Because motor vehicles were to be on display (and, indirectly, for sale) in the proposed new building, the Town of Victoria Park considered that this was a prohibited use under its current town planning scheme and the development was therefore, in the Town of Victoria Park's view, incapable of approval whatever existing use rights existed on the site.
At first, the applicants had asserted non-conforming use rights arising out of the incidental sale of caravans on the site. As the review proceeded, it was asserted that extensive rights of use and development were available under previous longstanding approvals in the context of what had been recognised by, or acquiesced in, the Town or its predecessor local government authority, the City of Perth.
The first approval, in 1985, under a previous City of Perth bylaw (dating from 1961) was for a 'storeroom' at the rear of the property. The other relevant approved use, dating from 1993 under a new town planning scheme for the City of Perth which had superseded that By-law, included a 'showroom' use for a new building erected at the front of the property.

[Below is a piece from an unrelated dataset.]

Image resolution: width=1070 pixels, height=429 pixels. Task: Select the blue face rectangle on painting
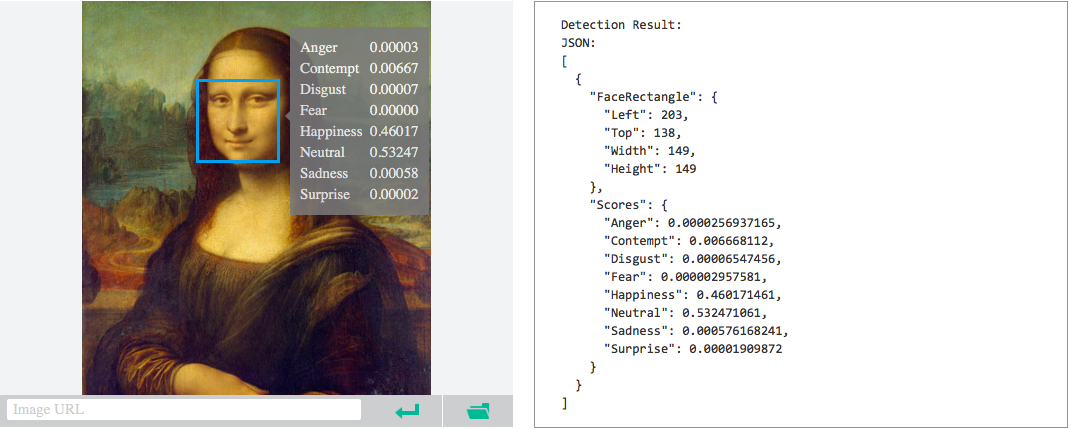pos(238,121)
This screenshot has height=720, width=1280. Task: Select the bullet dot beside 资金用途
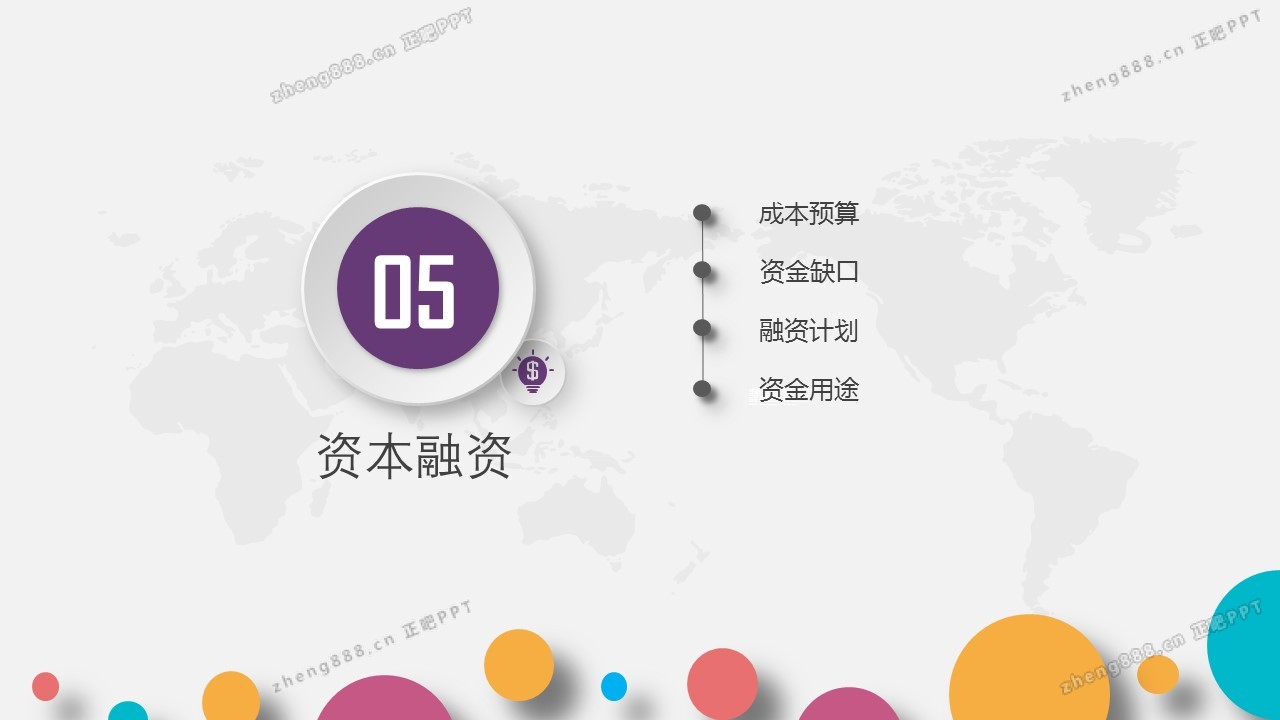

The Tribunal found that the current business operated mainly as a retail and hire enterprise over the whole of the site with various interrelated activities, and was to be considered as a single integrated enterprise and, in planning law, to be regarded as a 'single planning unit'.

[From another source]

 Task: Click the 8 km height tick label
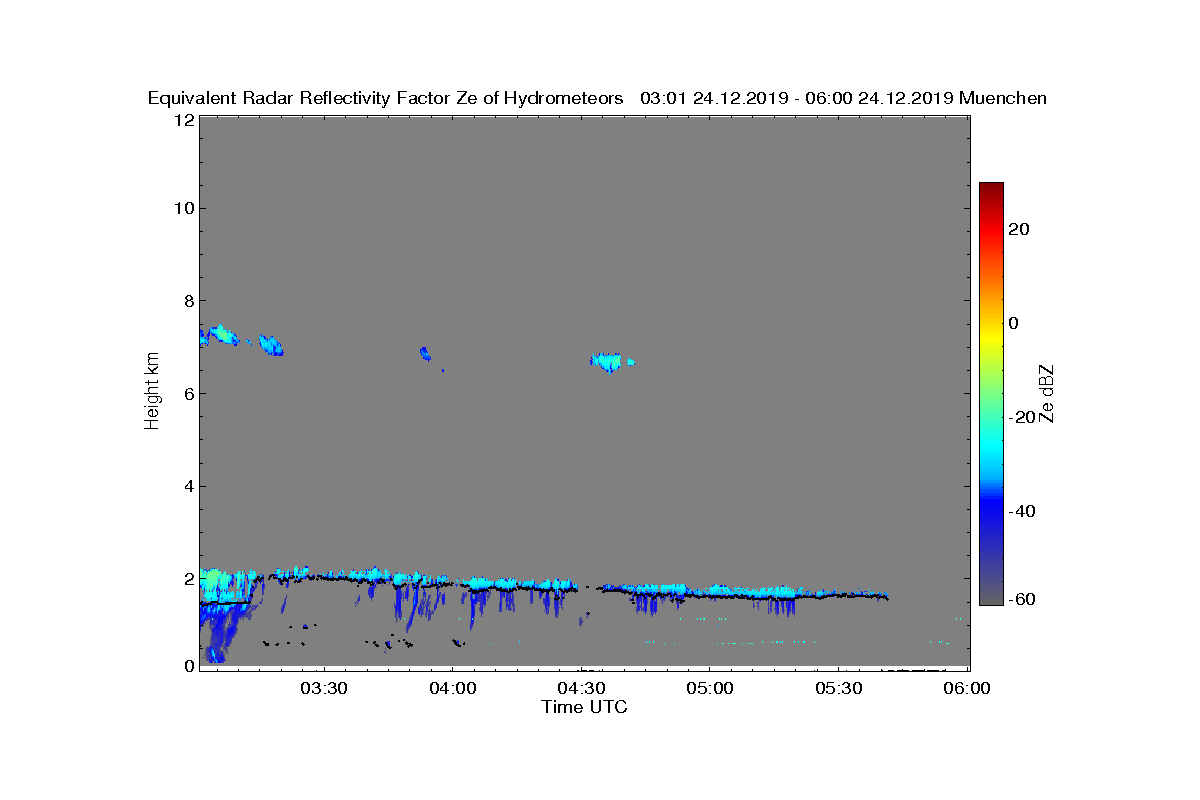(187, 300)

The Tribunal also found that the By-law approval in 1985 was for, and could only be regarded as being for, the specific purpose of a building 'for the storage and sale of goods in bulk' the most apt land use classification available. The 1993 scheme approval was for 'a building in which goods are displayed but in which the predominant use is not the sale of goods'. There was no evidence that the restrictions in these definitions (storage of 'bulk' goods and a 'predominant use not the sale of goods') had ever been complied with by the applicants, especially given the integrated nature of the business on the site. This was the same result even if it had been possible to characterise the rear approval as a 'warehouse for wholesale trade purposes' under the By-law.

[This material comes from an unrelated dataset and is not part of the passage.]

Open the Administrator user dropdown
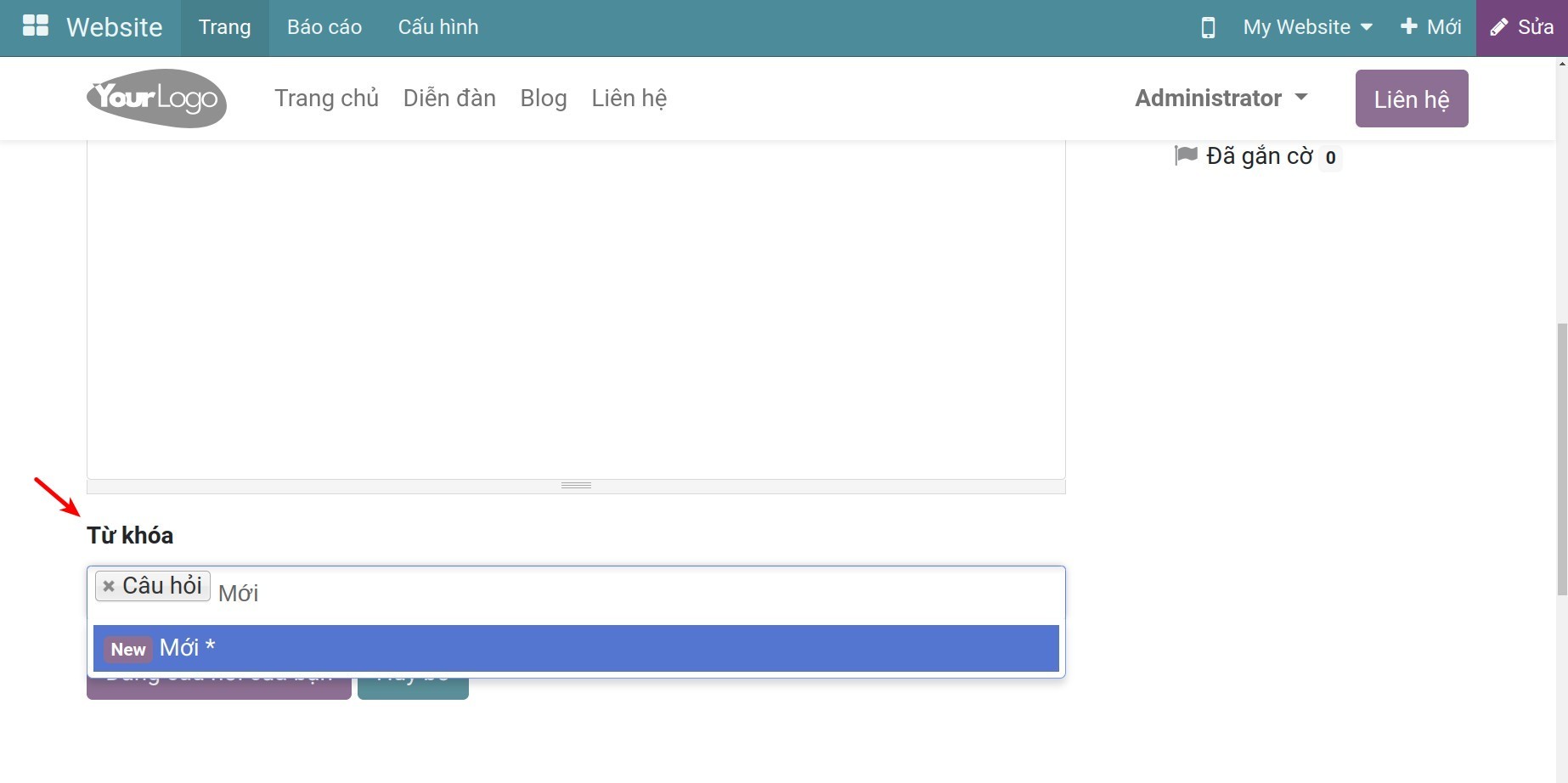point(1221,99)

The combined effect of a previous 1982 Tribunal decision (decided under a similar by-law and zoning regime) and an earlier decision of the High Court of Australia in 1964 (decided under analogous Bylaws of the Shire of Perth) suggested that development approvals must not be inconsistent with such bylaws, and were not otherwise 'at large' in terms of the various permitted activities under the then zoning for the area.
The Tribunal held that whatever the town planning practices were that existed around the time of the 1985 and 1993 approvals, there was no justification for reading the approvals together liberally as approvals for all of the relevant business activities taking place on the site over the years, or for any use class conceivably applicable under either the Bylaw or, for that matter, the scheme's land use categories. Existing nonconforming use rights were limited to the terms of the two approvals and the defined categories of permitted land use.
As there were no relevant existing use rights attaching to the subject land, the preliminary questions were answered in the Town of Victoria Park's favour.
Leave was then granted for the applicants to withdraw their proceeding.
Category: B
Representation:
Counsel:
Applicants: Mr M Hotchkin
Respondent: Mr D Nicholson
Solicitors:
Applicants: Hotchkin Hanly
Respondent: McLeods
Case(s) referred to in decision(s):
AAA Egg Company Pty Ltd and Shire of Gingin [2013] WASAT 149
City of Nedlands Aged Persons Home Trusts Inc v City of Nedlands [2012] WASAT 75; (2012) SR (WA) 323
City of Perth v Food Plus Pty Ltd (1982) 51 LGRA 222
Food Plus Pty Ltd v City of Perth (No 2) (1982) 5 APA 414
O'Keefe v Shire of Perth [1964] WAR 89
Perth Vet Emergency Pty Ltd and City of Stirling [2013] WASAT 204
Shire of Perth v O'Keefe (1964) 10 LGRA 147
Wellington v Surfcoast Shire Council (2011) 186 LGERA 147
REASONS FOR DECISION OF THE TRIBUNAL:
Introduction
The subject land in this review is No 18 (Lot 101) Twickenham Road, Burswood (subject land), Town of Victoria Park (Town). The site is approximately 1,000 m² in size and is currently improved by what is said to be 'a three level brick and iron showroom', but is colloquially known as the 'tree house' because of the presence of a large tree trunk that appears to grow through the roof of the modern building erected at the front of the lot.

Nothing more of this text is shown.